Bitcoin Miners' Balance Falls to Record Lows
After a rally fueled by China-US hopes, the BTC price is stalling at $103,000 as miners liquidate their reserves at record lows.
The Bitcoin (BTC) price has entered an intriguing consolidation phase, hovering around the $103,000 level after a vigorous bullish rally that began in early April. The world's leading cryptocurrency appears to be taking a break just below the key resistance zone at $107,000, while still maintaining firm support at the $100,000 threshold. Overall market sentiment remains clearly bullish, with BTC trading comfortably above the 50- and 200-period Exponential Moving Averages (EMAs), technical indicators that traditionally signal positive trends.

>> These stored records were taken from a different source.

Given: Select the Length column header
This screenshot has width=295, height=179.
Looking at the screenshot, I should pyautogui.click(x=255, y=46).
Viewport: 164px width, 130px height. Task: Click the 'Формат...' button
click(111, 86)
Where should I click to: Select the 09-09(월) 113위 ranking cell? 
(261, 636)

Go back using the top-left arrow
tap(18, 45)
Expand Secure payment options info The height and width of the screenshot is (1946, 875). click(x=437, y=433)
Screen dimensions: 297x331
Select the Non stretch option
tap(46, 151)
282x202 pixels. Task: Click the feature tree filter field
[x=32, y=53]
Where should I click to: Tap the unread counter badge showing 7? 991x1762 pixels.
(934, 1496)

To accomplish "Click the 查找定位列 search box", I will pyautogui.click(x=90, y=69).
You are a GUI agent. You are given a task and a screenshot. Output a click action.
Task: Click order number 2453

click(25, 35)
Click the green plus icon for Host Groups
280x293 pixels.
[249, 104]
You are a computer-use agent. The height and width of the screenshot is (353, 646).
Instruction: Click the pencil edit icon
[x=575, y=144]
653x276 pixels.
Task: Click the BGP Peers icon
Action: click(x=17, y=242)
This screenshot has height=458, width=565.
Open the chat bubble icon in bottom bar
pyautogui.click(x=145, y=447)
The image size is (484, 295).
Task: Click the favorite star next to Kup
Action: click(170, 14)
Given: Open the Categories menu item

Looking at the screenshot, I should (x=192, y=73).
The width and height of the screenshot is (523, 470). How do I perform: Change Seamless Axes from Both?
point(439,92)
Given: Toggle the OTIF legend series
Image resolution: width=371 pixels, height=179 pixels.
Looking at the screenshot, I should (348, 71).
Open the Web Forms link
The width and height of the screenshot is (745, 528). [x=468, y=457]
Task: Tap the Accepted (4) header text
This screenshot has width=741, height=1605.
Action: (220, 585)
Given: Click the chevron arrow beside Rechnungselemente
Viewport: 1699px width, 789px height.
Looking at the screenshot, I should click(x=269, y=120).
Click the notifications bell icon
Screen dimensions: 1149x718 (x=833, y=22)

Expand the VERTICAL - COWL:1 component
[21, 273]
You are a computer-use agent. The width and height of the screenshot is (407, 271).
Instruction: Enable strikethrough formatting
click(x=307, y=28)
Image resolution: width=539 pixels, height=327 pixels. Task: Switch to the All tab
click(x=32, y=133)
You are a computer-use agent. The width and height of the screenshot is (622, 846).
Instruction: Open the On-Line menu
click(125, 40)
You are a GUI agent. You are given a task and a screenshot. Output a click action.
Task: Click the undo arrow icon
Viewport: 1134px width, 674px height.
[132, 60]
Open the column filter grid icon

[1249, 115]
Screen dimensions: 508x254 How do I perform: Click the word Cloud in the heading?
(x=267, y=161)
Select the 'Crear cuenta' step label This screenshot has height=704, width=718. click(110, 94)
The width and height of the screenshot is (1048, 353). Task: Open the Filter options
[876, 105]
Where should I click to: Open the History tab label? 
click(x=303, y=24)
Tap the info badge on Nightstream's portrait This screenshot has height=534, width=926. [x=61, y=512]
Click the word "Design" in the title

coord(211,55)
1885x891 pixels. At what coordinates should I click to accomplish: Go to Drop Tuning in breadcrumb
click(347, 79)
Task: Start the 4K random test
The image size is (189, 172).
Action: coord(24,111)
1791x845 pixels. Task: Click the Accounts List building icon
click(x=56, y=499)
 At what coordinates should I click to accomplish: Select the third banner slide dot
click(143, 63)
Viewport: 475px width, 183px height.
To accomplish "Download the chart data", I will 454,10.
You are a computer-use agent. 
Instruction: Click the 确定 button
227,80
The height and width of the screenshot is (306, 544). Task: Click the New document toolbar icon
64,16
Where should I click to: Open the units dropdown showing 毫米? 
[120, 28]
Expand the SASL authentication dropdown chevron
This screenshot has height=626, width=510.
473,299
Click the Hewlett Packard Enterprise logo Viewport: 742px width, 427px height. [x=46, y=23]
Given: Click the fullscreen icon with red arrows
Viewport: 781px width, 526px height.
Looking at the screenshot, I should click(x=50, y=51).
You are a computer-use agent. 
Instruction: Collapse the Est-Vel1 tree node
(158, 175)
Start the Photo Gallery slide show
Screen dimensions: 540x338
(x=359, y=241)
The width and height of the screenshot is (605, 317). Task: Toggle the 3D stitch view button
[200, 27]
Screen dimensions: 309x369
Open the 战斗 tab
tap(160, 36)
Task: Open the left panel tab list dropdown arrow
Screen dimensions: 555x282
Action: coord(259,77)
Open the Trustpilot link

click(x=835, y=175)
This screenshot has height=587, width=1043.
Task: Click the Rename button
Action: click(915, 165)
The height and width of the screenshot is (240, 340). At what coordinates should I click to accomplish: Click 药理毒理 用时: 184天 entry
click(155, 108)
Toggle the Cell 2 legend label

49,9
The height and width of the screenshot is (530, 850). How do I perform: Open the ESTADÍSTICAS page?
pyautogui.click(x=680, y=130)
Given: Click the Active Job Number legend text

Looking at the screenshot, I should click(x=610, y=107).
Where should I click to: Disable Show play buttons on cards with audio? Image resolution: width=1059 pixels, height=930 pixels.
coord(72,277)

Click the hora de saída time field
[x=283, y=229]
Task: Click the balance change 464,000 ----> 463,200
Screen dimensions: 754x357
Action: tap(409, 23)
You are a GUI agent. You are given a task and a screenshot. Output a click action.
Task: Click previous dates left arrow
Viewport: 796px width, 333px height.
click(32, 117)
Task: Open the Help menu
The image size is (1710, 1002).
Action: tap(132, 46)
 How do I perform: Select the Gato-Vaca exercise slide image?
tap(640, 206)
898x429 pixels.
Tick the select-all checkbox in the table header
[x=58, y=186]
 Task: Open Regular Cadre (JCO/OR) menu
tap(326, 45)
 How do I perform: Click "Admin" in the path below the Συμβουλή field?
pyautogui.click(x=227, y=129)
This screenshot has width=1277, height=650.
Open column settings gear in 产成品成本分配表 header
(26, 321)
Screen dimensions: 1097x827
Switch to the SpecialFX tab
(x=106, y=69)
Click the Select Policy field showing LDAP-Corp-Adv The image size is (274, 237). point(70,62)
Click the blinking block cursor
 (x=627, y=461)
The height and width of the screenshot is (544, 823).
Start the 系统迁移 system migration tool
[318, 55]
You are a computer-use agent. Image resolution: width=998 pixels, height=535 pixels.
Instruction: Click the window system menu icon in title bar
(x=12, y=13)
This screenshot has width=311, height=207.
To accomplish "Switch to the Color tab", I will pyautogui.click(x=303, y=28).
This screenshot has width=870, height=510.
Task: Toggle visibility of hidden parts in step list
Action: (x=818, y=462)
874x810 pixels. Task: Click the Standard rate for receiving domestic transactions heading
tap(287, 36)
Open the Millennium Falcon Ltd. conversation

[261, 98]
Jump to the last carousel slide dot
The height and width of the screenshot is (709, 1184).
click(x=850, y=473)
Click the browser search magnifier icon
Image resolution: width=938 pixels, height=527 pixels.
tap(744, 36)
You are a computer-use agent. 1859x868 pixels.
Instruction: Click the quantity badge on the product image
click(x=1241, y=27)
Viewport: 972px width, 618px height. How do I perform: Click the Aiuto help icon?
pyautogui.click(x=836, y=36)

According to data released by on-chain analytics firm IntoTheBlock, the total balance of Bitcoin held by miners plummeted to 1.9 million coins. / TradingView
The Impetus Behind the Rise: Trade Truce and US Weakness
Bitcoin's recent bullish move was based on speculation about potential trade deals between the world's two largest economies, China and the United States, amid the prolonged tariff war. Hopes for a resolution or easing of trade tensions injected optimism into global markets, including the cryptocurrency sector. Additionally, the release of economic data reflecting some weakness in the US economy also contributed to Bitcoin's appeal as an alternative asset and potential refuge from traditional economic uncertainty.
Miners Alert! Massive BTC Liquidation at Unprecedented Levels
Amid this significant price appreciation, one key market player has begun to exhibit unusual behavior: Bitcoin miners drastically reduced their cryptocurrency positions. According to data revealed by on-chain analytics firm IntoTheBlock, the total balance of Bitcoin held by miners plummeted to 1.9 million coins, marking a new all-time low. This level breaks the support level of 1.92 million BTC, a figure that had remained relatively stable since December 2024. This sell-off suggests that miners, historically influential in supply and demand dynamics, are beginning to lose ground against other market participants.
Strategic pause or sign of impending weakness?
The current consolidation phase around $103,000 could be interpreted in several ways. For some analysts, it represents a natural pause after a strong push, allowing the market to absorb recent gains before attempting a new assault on the resistance at $107,000. Holding above the $100,000 support remains a positive sign within an established uptrend.
However, the significant reduction in miners' reserves raises questions. Are they selling to lock in profits after the rally, or are they anticipating a possible correction and seeking to mitigate risks? The diminishing influence of Bitcoin on the market could mean less selling pressure in the long term, but in the short term, a massive sell-off could exacerbate any bearish sentiment.
Bitcoin is at a crucial crossroads. Hopes for geopolitical settlements and economic weakness fueled its rise, but caution is setting in as the price consolidates and miners reduce their holdings to record lows. If the resistance at $107,000 is broken, we could see a renewed push toward higher levels. However, the liquidation by miners adds a layer of uncertainty. Investors should remain attentive to price action and on-chain data to discern whether this pause is the prelude to a new rally or the calm before the storm.